- **DATA UNDER STUDY**
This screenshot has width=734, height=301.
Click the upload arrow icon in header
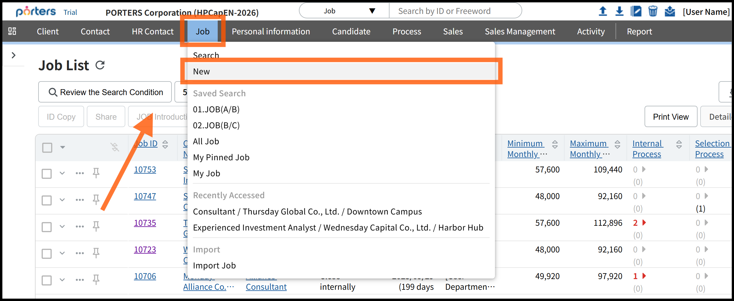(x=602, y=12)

* * *

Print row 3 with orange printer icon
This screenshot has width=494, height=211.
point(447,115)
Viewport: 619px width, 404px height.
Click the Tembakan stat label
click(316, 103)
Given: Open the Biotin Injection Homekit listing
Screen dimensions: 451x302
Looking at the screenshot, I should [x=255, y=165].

* * *

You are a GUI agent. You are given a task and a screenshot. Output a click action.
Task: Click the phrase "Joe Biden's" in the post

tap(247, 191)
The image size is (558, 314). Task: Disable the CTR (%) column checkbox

- **WHAT TO DO**
Give back exactly the lines above starting at the line where "Task: Click the" appears and ending at the line where "The image size" appears, both included, with no other lines.

- **OUTPUT OF THE TASK**
Task: Click the phrase "Joe Biden's" in the post

tap(247, 191)
The image size is (558, 314). Task: Disable the CTR (%) column checkbox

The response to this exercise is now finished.